TASK MATERIAL:
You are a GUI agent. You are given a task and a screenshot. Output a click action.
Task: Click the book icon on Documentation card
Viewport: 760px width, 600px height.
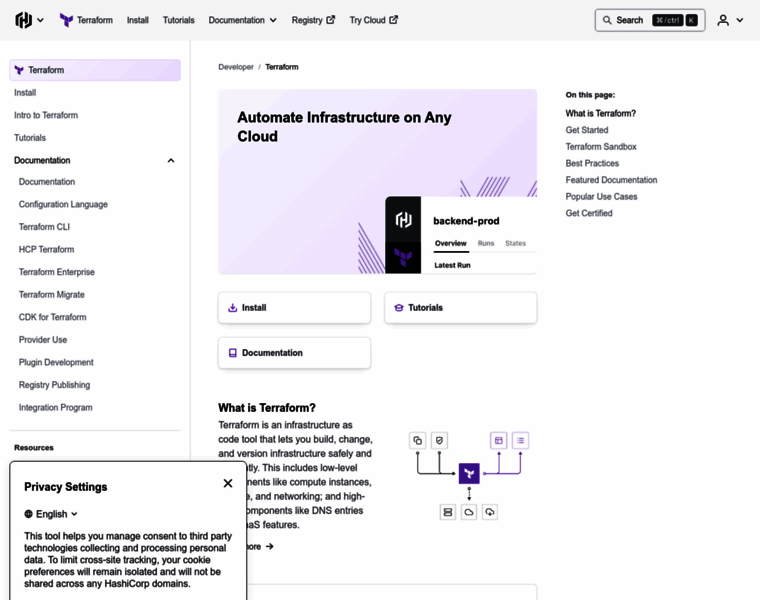click(233, 353)
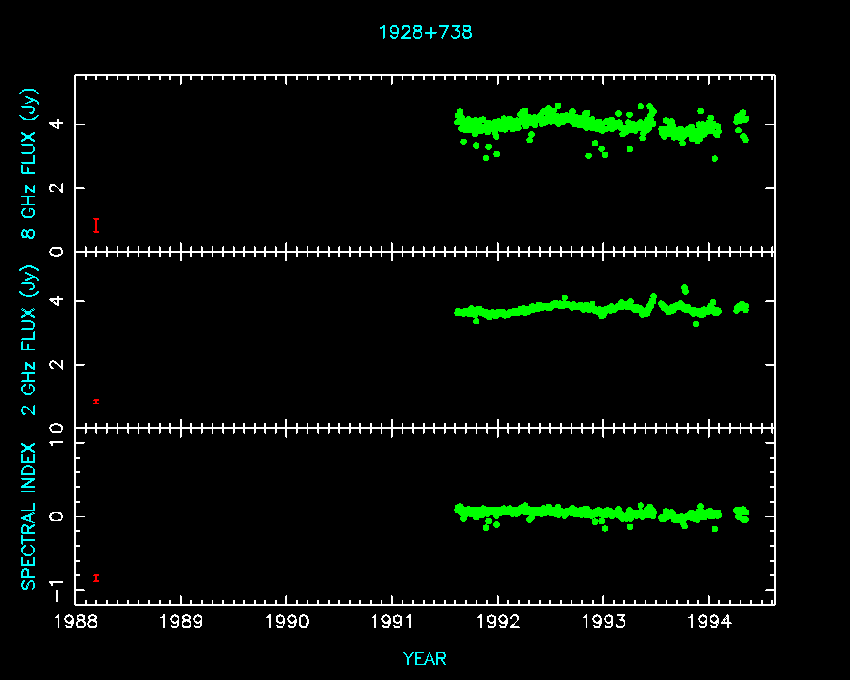
Task: Select the 2 GHz FLUX (Jy) axis label
Action: pyautogui.click(x=30, y=339)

WORK REQUIRED: Copy out the whole listing above word for word, but leave out the pictures.

WORKED SOLUTION:
You are a GUI agent. You are given a task and a screenshot. Output a click action.
Task: Click the book icon on Documentation card
Viewport: 760px width, 600px height.
click(233, 353)
Task: Select the 2 GHz FLUX (Jy) axis label
Action: pyautogui.click(x=30, y=339)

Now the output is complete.